RECORD EXCERPTS —
··········

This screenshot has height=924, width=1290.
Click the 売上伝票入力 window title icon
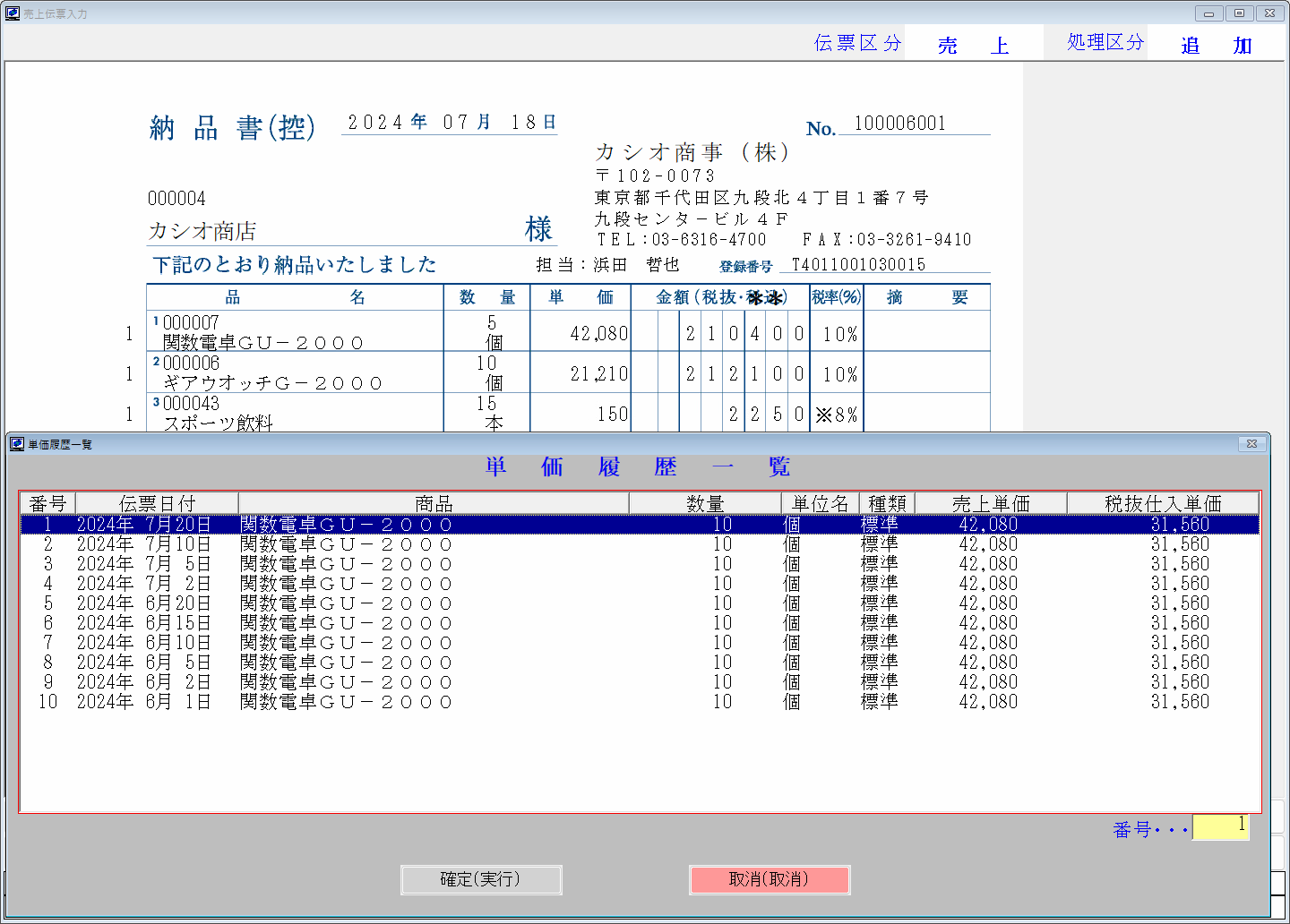12,13
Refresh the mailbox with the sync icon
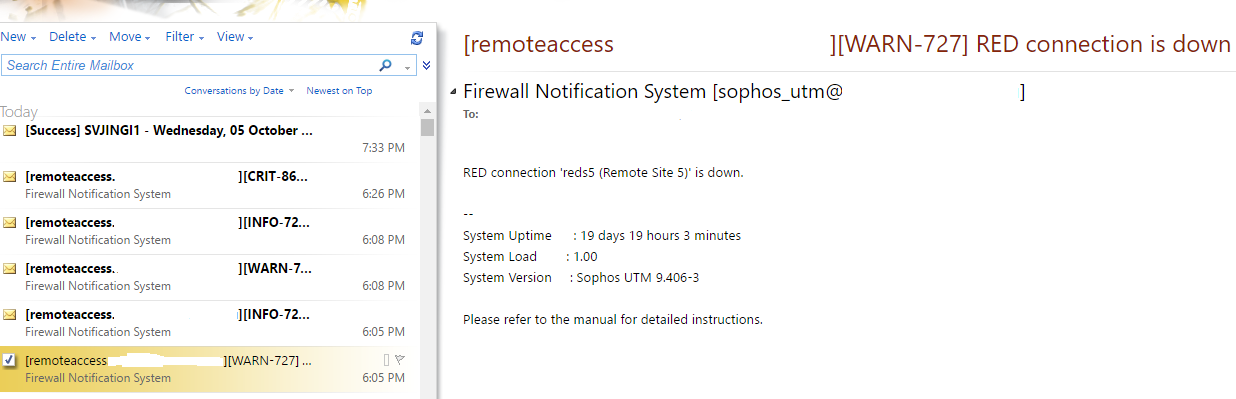This screenshot has width=1236, height=399. [417, 38]
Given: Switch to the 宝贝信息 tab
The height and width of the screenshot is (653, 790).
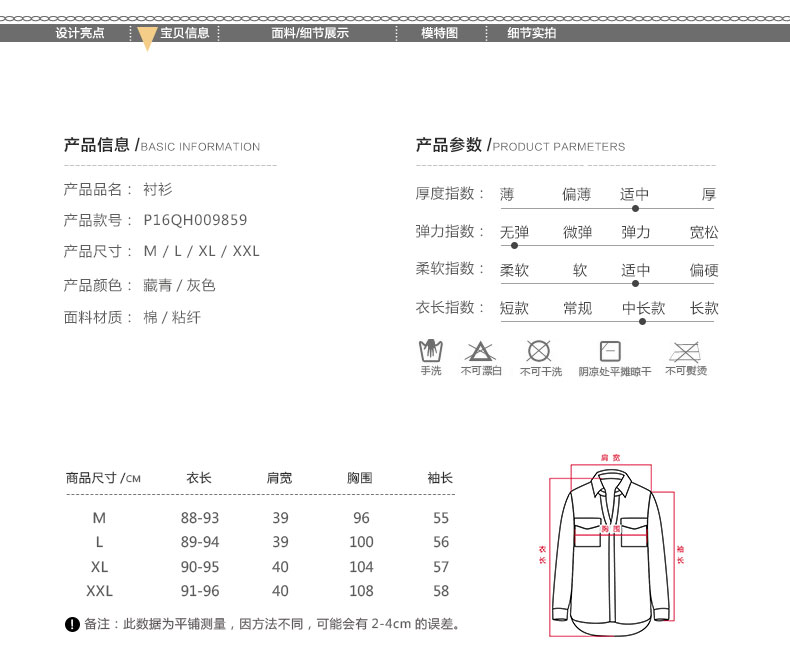Looking at the screenshot, I should point(185,33).
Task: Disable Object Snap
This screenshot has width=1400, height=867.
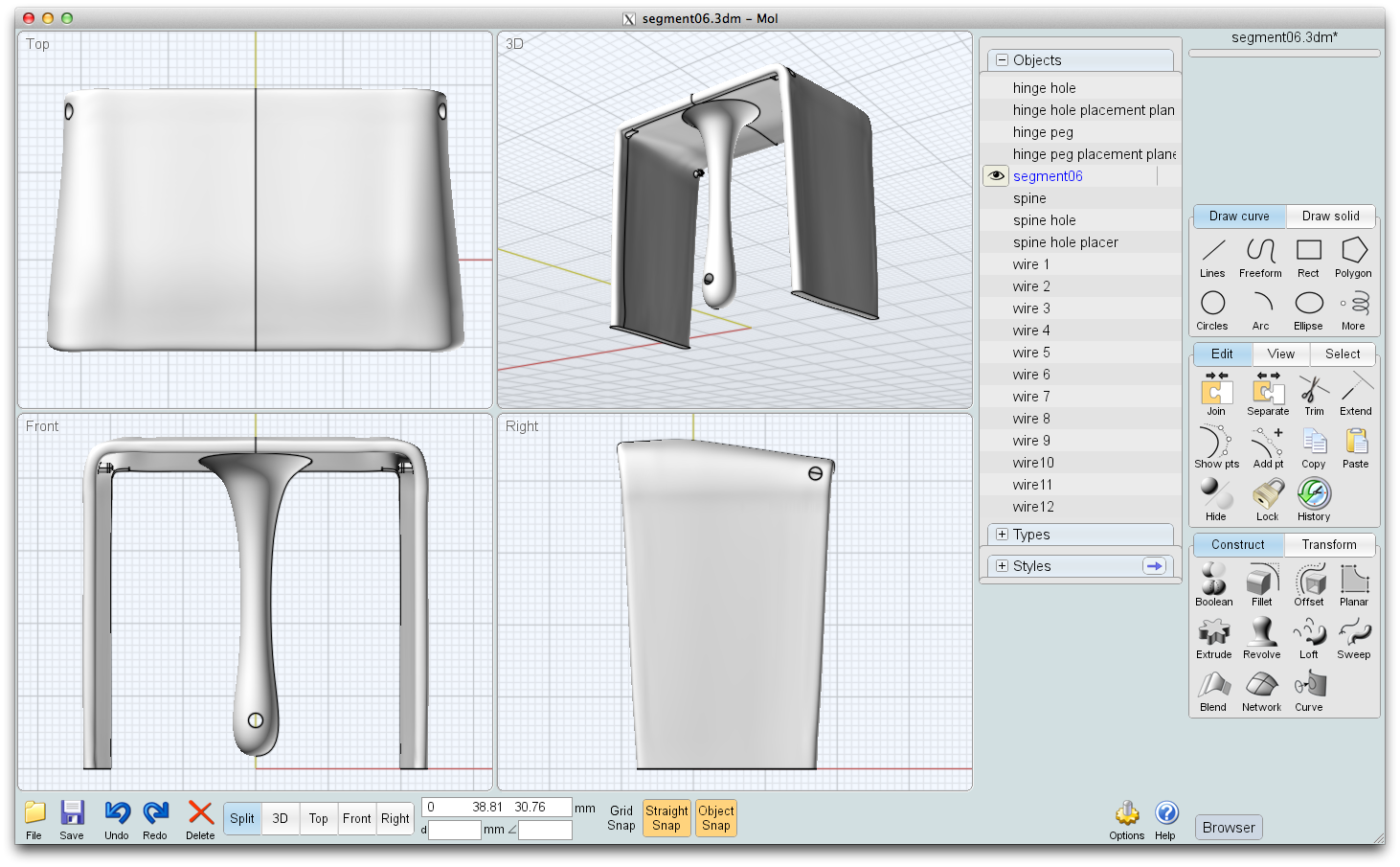Action: (715, 818)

··········

Where pictures appear, omit them, and transcribe exactly, with nothing else, the lines from the line with "Task: Disable Object Snap" through the final line of the records above, both ends included.

ANSWER BOX —
Task: Disable Object Snap
This screenshot has width=1400, height=867.
Action: (715, 818)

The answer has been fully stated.